Investigadores del Laboratorio Jackson han descubierto un gen implicado en el glaucoma de ángulo cerrado (GAC). La actividad del gen apunta a mecanismos antes insospechados que participan tanto en GAC y el desarrollo del ojo en la infancia.
Los ataques agudos de GAC son una emergencia médica. Los síntomas son dolor ocular intenso, dolor de cabeza, visión borrosa, náuseas y vómitos. Si no se trata precozmente puede dejar importantes secuelas visuales. Es una enfermedad muy poco conocida a nivel molecular. Afecta a cerca de 16 millones de personas en todo el mundo y representa la mitad de los casos de ceguera del glaucoma.

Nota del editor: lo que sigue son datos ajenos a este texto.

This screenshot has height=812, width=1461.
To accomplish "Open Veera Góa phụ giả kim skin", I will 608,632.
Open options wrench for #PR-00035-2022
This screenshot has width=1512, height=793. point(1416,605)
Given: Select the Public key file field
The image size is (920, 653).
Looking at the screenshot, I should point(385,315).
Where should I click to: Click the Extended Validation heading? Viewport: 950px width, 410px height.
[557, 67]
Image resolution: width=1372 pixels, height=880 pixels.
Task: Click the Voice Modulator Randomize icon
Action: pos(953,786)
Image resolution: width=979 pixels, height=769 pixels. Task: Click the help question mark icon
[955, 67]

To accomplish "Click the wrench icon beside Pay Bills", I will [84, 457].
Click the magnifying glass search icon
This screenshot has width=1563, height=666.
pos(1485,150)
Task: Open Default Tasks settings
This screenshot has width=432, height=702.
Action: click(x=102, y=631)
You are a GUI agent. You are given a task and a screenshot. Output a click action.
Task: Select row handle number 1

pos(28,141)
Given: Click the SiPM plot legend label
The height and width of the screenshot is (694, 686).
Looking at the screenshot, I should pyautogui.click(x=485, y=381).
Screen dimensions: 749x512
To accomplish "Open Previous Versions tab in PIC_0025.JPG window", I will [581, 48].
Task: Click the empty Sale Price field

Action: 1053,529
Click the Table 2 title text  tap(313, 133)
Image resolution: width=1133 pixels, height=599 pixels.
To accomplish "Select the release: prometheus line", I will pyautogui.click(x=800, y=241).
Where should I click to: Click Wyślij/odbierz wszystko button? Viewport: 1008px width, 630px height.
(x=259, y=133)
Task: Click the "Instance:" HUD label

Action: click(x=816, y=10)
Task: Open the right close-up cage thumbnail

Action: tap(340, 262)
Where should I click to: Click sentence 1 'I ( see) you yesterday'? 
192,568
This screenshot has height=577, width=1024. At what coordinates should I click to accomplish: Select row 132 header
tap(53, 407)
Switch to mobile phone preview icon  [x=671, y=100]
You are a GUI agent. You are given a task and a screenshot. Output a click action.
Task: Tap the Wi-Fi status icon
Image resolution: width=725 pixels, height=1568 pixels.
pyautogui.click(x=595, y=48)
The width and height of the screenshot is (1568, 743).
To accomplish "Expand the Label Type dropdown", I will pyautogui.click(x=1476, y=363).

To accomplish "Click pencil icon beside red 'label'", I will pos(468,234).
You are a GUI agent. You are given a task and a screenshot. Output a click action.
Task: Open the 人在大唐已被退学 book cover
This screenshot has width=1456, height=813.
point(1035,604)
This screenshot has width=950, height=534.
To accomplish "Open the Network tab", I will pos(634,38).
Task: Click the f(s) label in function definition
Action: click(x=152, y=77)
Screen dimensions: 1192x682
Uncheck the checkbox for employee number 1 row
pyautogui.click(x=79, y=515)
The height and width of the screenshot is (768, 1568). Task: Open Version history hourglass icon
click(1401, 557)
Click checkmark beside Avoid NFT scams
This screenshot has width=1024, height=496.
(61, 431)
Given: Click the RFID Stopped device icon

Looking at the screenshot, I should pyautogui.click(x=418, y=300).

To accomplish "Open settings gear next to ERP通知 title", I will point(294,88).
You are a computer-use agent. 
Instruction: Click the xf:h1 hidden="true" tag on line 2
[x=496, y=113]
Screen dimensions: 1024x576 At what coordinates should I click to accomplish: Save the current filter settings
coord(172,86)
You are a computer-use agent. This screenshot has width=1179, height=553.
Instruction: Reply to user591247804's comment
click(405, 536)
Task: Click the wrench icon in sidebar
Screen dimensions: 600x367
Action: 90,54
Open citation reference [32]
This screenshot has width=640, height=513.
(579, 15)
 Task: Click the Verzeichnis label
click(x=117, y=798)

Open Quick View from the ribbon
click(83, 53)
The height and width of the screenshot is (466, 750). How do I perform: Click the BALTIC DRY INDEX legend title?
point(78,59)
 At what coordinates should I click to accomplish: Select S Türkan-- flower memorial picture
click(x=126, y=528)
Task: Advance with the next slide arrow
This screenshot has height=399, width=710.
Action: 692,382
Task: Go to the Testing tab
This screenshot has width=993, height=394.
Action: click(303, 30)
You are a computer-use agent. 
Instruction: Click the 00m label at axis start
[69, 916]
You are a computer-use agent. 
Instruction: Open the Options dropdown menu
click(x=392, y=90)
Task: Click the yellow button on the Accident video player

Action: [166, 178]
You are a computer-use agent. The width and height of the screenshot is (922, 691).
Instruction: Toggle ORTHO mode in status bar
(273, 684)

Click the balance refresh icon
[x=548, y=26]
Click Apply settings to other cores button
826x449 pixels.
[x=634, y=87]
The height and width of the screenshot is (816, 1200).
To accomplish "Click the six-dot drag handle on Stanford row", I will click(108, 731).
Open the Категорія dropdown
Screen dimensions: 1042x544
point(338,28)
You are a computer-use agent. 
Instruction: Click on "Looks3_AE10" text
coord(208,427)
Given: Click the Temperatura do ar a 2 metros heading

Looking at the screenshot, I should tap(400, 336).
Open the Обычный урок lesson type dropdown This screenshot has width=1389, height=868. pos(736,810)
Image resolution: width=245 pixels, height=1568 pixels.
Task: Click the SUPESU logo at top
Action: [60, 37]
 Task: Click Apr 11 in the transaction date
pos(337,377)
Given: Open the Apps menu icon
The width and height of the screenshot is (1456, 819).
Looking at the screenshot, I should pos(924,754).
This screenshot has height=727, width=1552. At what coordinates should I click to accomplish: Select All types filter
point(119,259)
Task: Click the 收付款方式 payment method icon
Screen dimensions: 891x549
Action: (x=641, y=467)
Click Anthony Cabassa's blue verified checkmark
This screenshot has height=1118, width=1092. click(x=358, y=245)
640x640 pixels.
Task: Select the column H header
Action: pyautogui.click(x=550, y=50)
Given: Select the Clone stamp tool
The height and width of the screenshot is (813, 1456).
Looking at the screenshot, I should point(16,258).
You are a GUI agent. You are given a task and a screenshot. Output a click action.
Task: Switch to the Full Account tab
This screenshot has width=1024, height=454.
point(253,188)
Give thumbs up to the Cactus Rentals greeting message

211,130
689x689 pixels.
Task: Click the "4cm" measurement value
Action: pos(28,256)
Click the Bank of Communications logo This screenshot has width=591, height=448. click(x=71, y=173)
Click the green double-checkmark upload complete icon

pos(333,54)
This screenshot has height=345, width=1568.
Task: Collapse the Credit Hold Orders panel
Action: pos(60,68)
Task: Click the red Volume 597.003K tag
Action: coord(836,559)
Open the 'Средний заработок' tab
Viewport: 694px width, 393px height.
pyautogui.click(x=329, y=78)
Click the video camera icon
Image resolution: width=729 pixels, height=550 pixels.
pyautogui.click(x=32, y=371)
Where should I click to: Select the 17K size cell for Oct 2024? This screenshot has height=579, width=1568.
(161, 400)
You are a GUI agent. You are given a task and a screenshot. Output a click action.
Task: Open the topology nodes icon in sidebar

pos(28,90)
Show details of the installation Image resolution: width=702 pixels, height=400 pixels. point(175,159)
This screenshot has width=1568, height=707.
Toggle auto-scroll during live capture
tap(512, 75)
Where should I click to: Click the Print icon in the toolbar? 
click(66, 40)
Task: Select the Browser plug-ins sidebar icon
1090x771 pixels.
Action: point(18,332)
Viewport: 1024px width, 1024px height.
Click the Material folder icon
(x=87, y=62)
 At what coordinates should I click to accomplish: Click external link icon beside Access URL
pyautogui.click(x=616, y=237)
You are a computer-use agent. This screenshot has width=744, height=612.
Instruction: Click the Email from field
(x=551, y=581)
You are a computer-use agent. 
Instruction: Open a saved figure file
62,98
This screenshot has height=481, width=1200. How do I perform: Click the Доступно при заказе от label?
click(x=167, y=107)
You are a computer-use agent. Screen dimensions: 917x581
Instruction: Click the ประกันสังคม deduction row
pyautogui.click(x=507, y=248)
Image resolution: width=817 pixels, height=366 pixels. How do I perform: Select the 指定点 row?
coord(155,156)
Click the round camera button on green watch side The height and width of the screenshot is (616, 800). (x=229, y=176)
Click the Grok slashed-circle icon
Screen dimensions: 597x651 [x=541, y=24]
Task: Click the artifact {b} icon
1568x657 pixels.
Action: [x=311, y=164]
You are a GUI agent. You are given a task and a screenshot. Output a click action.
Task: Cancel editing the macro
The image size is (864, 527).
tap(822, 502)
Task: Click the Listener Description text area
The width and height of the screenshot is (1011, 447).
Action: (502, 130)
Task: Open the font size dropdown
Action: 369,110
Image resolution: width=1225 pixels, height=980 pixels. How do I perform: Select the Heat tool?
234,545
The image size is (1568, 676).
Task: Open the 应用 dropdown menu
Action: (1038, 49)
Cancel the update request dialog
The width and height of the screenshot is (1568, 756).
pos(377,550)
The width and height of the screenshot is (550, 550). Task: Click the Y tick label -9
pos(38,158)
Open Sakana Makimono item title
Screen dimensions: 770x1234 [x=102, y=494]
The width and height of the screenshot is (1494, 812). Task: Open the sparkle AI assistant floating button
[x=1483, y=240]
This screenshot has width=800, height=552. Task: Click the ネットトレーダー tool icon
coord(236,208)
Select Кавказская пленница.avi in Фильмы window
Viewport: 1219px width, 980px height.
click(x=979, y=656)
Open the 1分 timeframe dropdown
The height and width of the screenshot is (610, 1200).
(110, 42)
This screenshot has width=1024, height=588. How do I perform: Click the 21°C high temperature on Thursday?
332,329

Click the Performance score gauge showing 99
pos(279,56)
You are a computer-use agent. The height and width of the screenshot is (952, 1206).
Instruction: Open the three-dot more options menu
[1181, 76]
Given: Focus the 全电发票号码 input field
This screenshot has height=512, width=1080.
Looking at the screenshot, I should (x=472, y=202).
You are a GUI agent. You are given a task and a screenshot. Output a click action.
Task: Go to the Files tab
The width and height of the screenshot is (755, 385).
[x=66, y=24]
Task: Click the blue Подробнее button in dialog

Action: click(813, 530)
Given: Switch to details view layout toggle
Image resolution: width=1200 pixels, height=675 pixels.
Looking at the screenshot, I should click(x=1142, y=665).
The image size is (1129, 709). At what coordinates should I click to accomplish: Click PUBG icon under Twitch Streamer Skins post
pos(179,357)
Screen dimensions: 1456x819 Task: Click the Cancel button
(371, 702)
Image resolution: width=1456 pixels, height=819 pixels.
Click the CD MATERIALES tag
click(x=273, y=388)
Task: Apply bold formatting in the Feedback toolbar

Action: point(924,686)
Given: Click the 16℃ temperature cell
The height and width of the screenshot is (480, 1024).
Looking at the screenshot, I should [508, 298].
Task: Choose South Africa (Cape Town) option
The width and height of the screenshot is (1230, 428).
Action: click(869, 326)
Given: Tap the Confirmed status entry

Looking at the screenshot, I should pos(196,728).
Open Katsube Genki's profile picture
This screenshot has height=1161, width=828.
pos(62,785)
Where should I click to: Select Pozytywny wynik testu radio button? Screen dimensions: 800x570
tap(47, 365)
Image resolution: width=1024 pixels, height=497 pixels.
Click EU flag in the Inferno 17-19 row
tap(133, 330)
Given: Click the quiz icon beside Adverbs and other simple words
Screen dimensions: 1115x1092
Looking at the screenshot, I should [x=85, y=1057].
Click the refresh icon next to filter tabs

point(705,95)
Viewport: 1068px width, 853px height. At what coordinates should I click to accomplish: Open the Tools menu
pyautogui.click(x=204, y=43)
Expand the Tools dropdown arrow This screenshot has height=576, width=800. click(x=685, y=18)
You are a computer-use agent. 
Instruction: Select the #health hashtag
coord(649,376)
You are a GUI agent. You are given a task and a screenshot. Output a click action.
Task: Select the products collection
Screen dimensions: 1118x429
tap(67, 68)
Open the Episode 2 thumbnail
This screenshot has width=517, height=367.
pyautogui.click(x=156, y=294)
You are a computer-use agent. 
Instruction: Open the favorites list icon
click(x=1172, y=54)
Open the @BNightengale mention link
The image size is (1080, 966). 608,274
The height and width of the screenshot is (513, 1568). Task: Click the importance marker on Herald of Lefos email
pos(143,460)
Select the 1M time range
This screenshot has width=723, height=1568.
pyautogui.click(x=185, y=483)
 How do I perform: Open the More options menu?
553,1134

Suelen ser ojos más pequeños de lo normal, predispuestos al cierre del ángulo impidiendo el drenaje adecuado lo que eleva la presión intraocular. La autora del estudio Sai Nair, Ph.D. señala que “Ahora está claro que los mecanismos de elevación de la PIO son más complicados que el bloqueo simple por el iris, y debe incluir otras alteraciones fisiológicas “.
Estudios en cepas de ratón sugieren que, dependiendo de los antecedentes genéticos, el gen mutado puede causar una reducción variable en longitud axial, que van desde modestos a grave y encontraron que la mutación en el mismo gen puede resultar en una reducción severa en la longitud axial en personas con hipermetropía extrema.
Los ratones con esta mutación producen una proteína previamente desconocida (que actúa como una proteasa para romper otras proteínas). Los investigadores lo consideran el primer eslabón entre la actividad de la proteína y GAC, así como el desarrollo del ojo en los niños.